### AIM:
Arrange the lines of the records as a numbered list, from the line that contains "1276x745 pixels." through the line that contains "(x=707, y=397)", both included. Leave out blank lines and pictures.

### DATA FOR THIS EXERCISE:
-*-

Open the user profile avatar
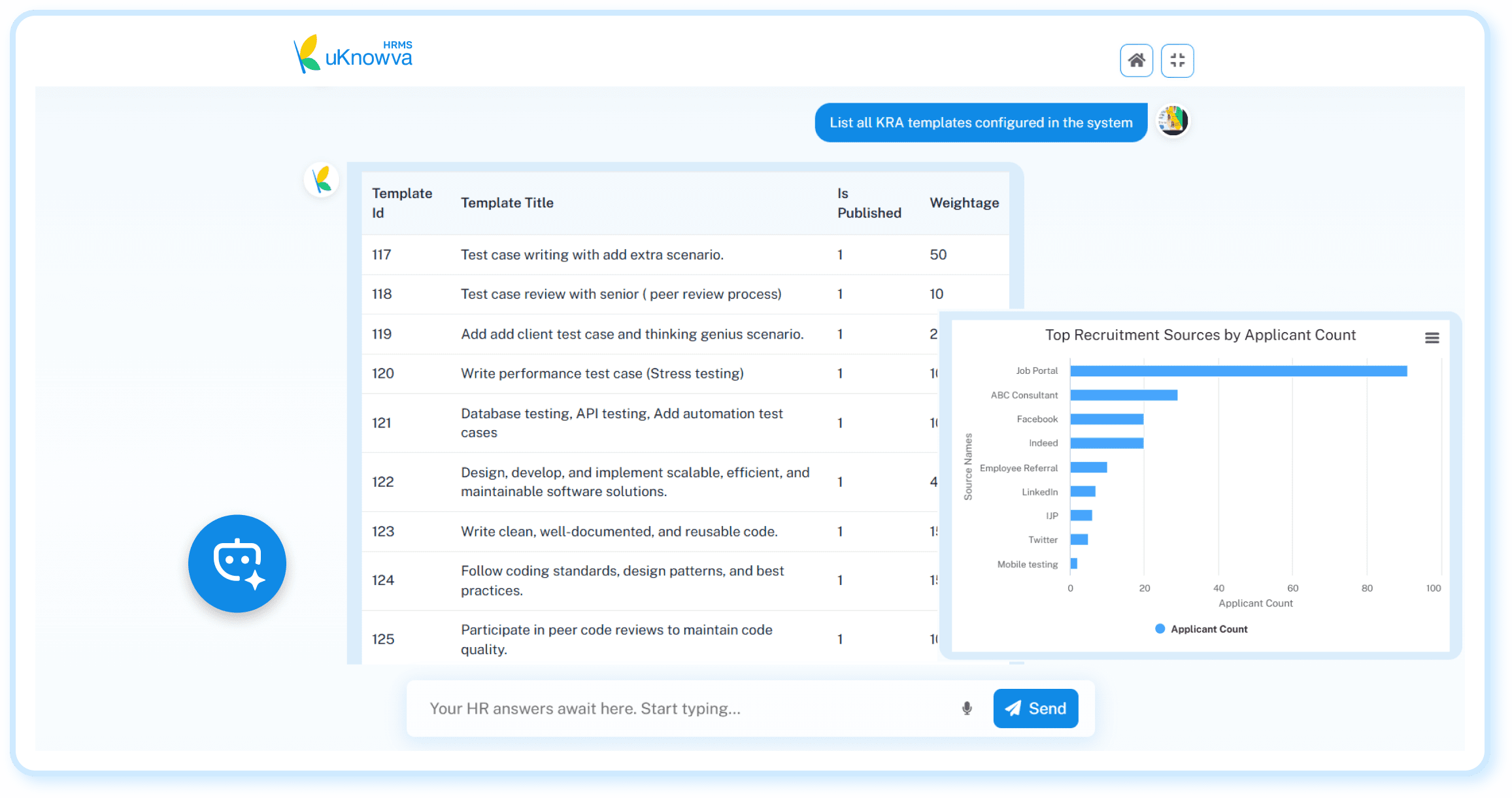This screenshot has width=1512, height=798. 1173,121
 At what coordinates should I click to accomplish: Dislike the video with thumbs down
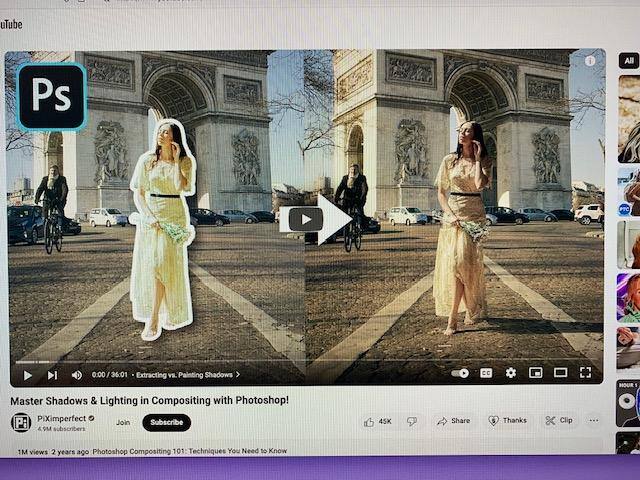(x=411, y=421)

-*-

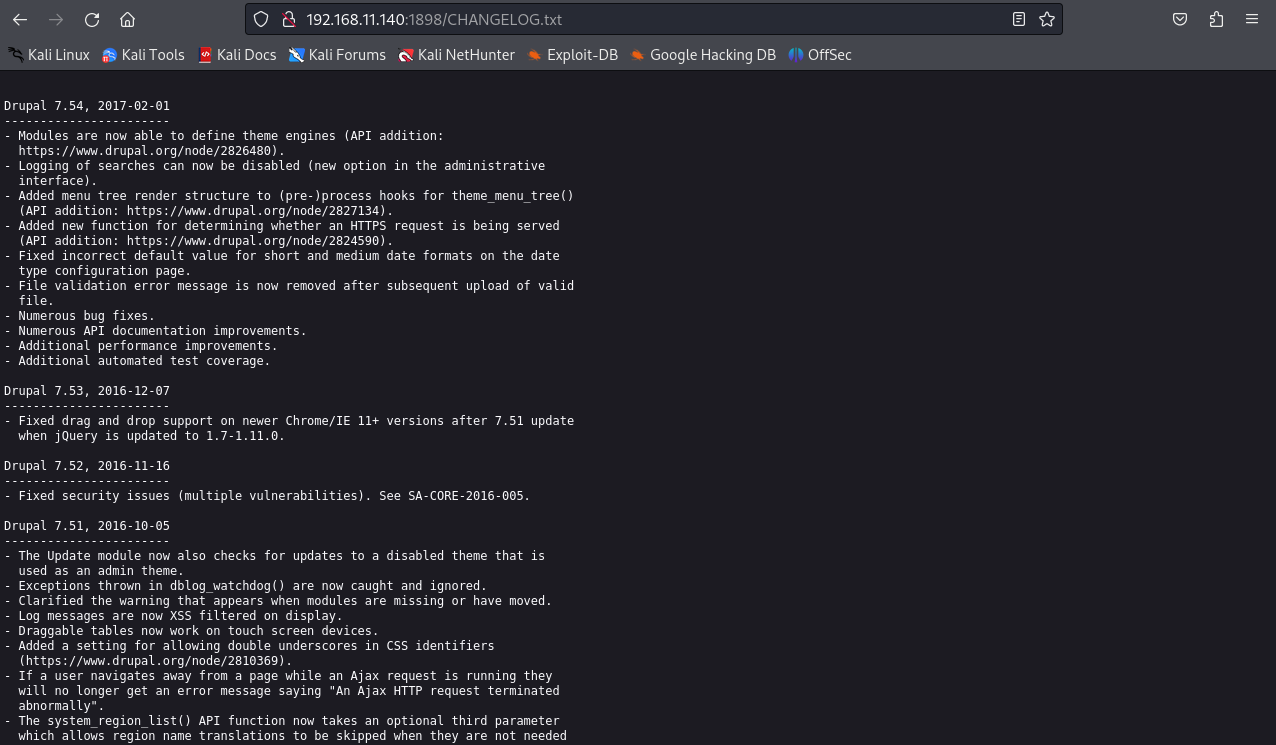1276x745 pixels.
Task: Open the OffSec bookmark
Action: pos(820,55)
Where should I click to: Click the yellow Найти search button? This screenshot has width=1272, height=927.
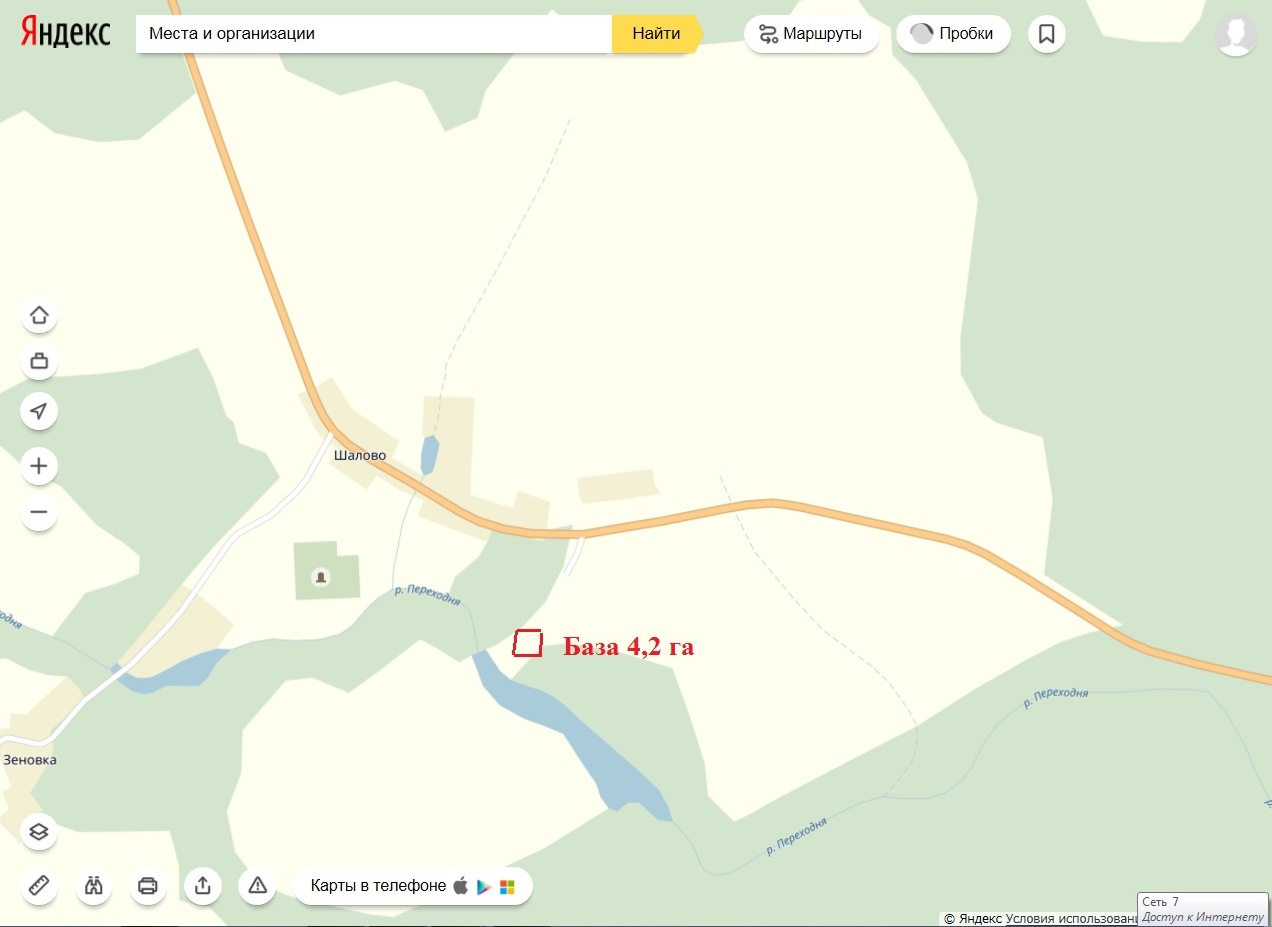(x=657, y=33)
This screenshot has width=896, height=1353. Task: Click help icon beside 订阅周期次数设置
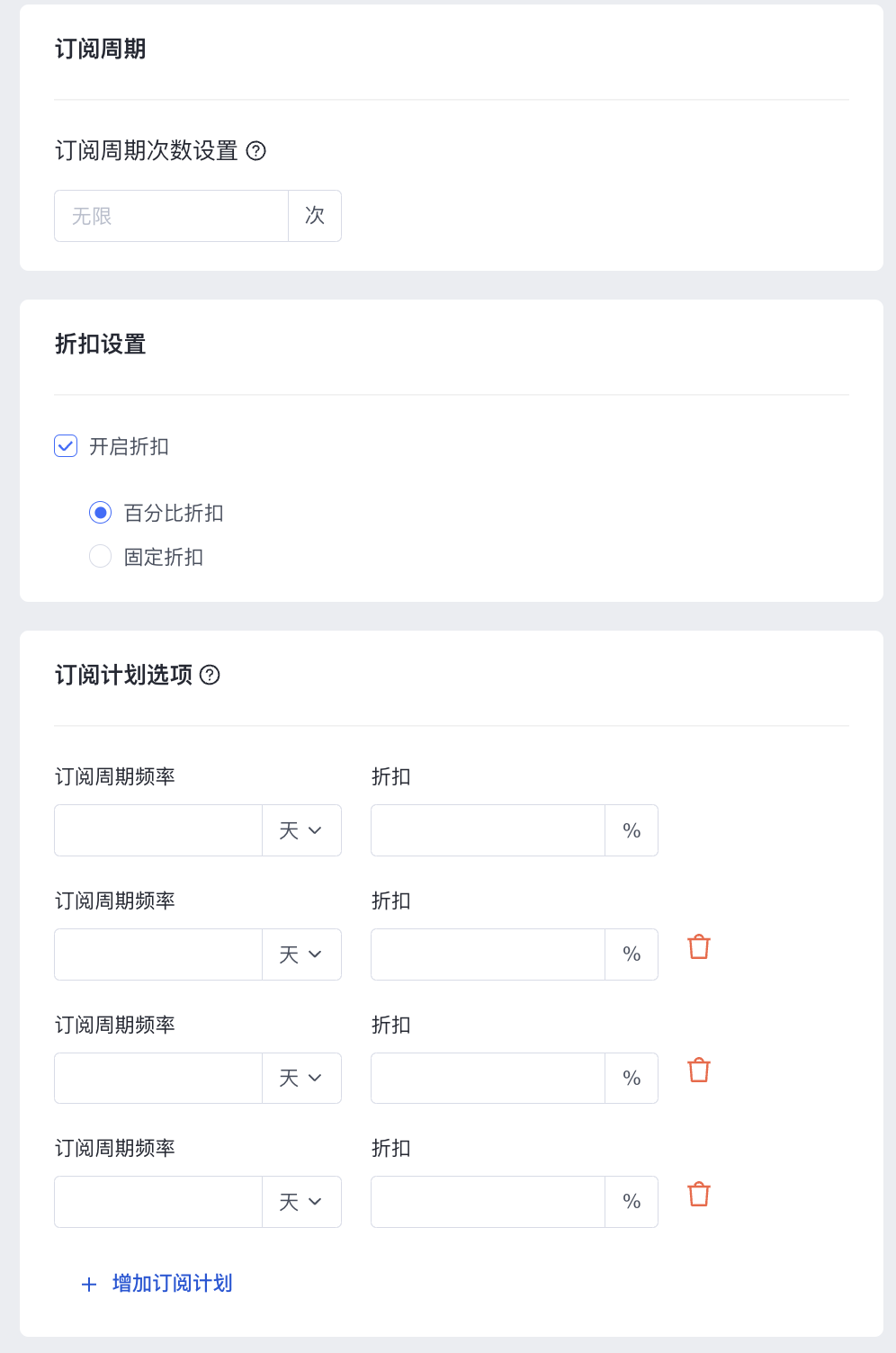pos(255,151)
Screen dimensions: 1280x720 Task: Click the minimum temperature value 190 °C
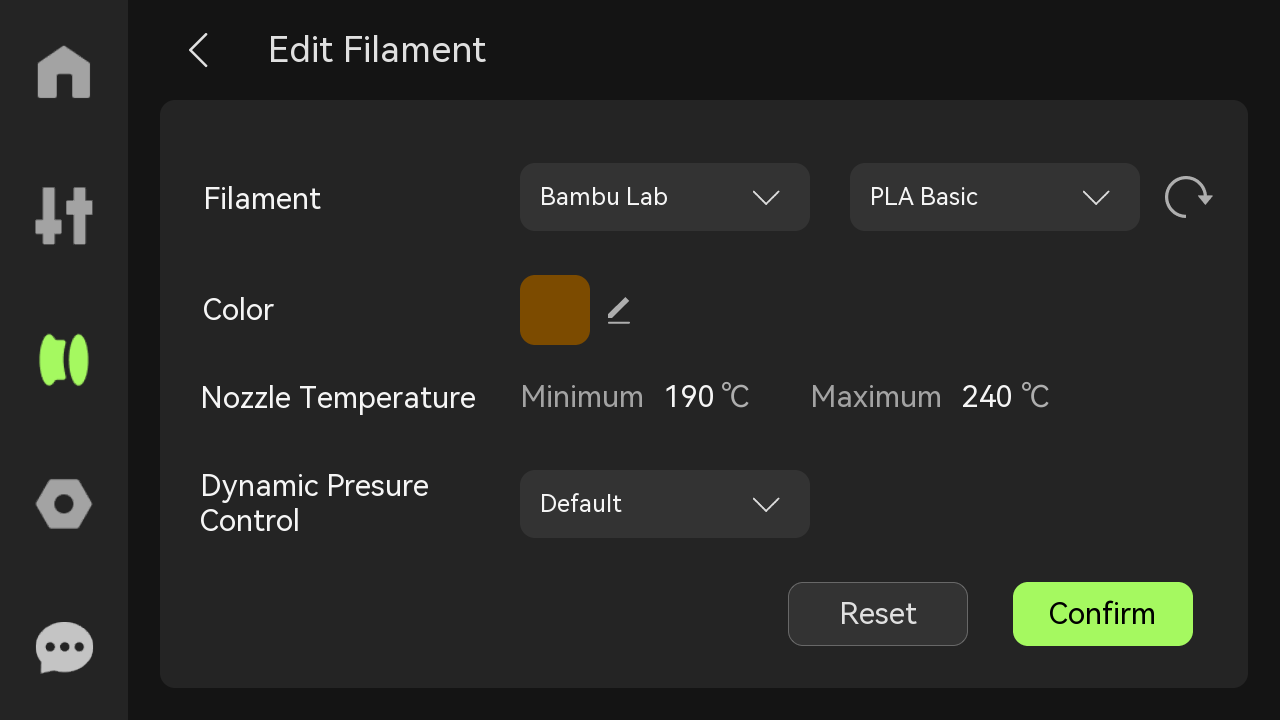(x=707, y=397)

-*-

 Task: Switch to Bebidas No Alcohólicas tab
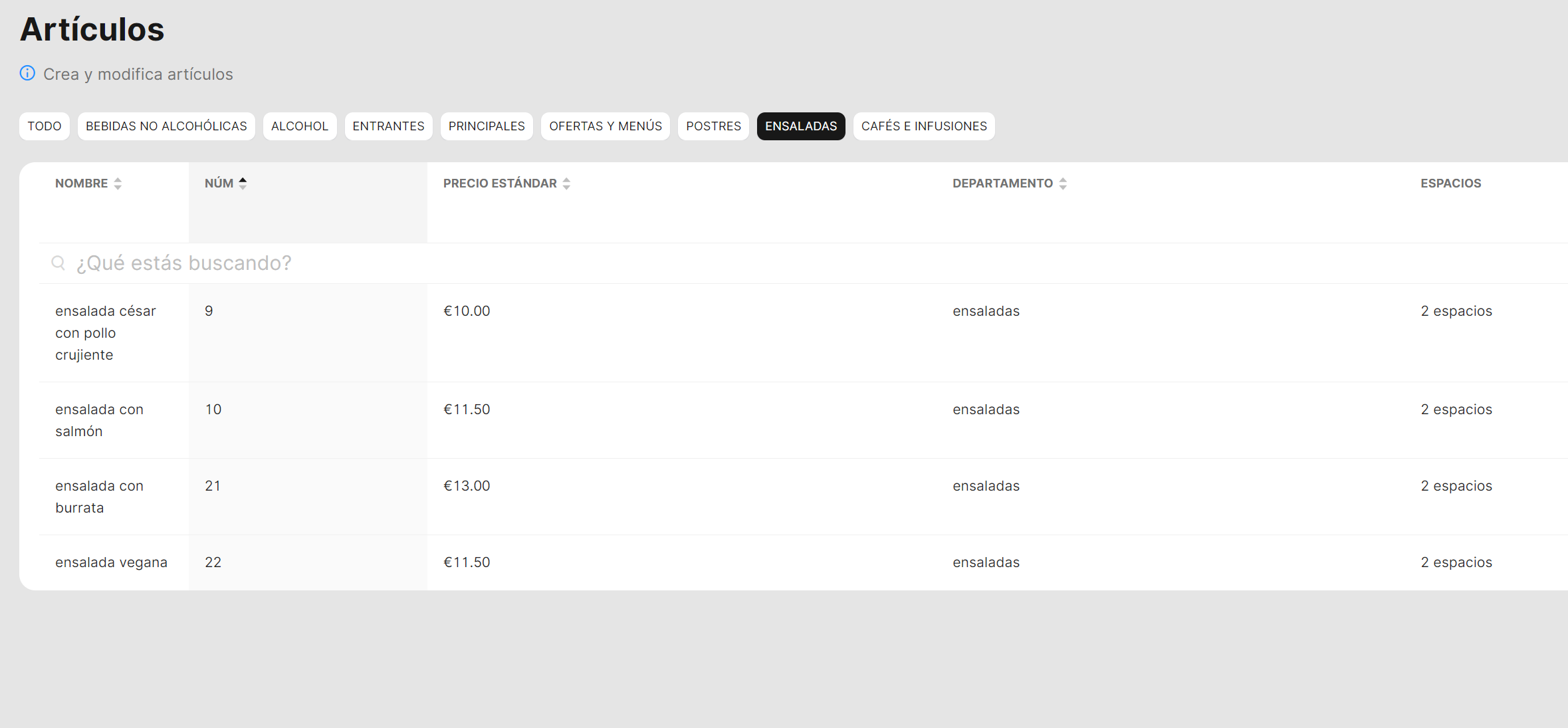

-*-

### TASK OUTPUT:
1. 1276x745 pixels.
2. Task: Open the OffSec bookmark
3. Action: pos(820,55)
4. Where should I click to: Click the yellow Найти search button? This screenshot has width=1272, height=927.
5. (x=657, y=33)
6. This screenshot has width=896, height=1353. Task: Click help icon beside 订阅周期次数设置
7. pos(255,151)
8. Screen dimensions: 1280x720 Task: Click the minimum temperature value 190 °C
9. (x=707, y=397)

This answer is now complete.